Ce sont des prix que l’on applique à nos clients depuis un an. Mais ce sont des choses qui ne se disent pas vraiment, par peur de qu’on croit qu’une entreprise va mal. Finalement, on a décidé de les afficher clairement et de ne plus avoir honte de le dire : plus que l’entreprise, c’est tout le marché de l’équipement et de la viticulture qui va mal. », admet Olivier Tordable, inspecteur commercial Egretier pour le secteur Ouest.
Selon lui, cette évolution des prix est permise avant tout sur des changements internes. « Nos fournisseurs ne nous appliquent plus des hausses de +80 % que nous avons connu il y a quelques années sur certains composants, comme les électrovannes. Il est normal que l’on se réadapte en conséquence. On travaille avec des volumes plus faibles, mais avec des productions mieux maîtrisées. » raconte-t-il. Une organisation qui permet aujourd’hui de revoir certains tarifs à la baisse.

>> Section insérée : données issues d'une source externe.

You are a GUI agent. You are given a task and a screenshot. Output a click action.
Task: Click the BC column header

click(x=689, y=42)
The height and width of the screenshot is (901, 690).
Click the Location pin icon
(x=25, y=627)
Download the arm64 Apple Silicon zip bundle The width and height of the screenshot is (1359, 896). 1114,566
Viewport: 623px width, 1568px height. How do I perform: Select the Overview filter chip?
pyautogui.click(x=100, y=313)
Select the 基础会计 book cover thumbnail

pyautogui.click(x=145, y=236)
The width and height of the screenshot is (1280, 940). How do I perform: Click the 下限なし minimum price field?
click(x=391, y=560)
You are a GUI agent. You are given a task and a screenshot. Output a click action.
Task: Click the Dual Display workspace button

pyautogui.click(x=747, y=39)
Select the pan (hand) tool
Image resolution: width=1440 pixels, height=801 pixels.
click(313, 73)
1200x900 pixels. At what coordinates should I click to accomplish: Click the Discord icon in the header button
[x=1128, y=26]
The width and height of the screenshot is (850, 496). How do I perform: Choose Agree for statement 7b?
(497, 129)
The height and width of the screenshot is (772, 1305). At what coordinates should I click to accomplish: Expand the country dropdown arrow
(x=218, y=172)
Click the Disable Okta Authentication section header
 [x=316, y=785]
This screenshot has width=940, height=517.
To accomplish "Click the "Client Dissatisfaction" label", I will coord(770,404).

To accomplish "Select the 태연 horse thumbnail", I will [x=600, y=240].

Sur la période 2019-2025, Egretier a observé une hausse moyenne de 7 % sur l’ensemble de ses matériels (prix affichés). Pour contrer celle-ci, des baisses ciblées ont été opérées sur des équipements stratégiques. Les packs hydrauliques affichent ainsi un recul d’environ 6 % de leur prix : pour exemple le Copilote, star de la marque est désormais livré toutes options de série, et passe de 26 620 à 25 000 €. Même logique sur le matériel mécanique, avec une baisse plus marquée sur le Mini Sillon, dont le prix recule de près de 12 %.
L’objectif n’est pas de transformer brutalement les volumes, mais de rester présent sur le marché. « L’espoir, ce n’est pas de multiplier les ventes par dix. C’est de continuer à vendre. » Un enjeu majeur pour l’entreprise reconnue pour ses machines techniques… mais dont le a parfois fait tiquer certains. « On est reconnus sur nos décavaillonneuses. On veut simplement sortir de l’idée qu’Egretier serait forcément plus cher. Avec cette opération, pour moins cher, on peut prétendre au top ! » résume le technico-commercial. Un raisonnement guidé par l’adaptation et la durée.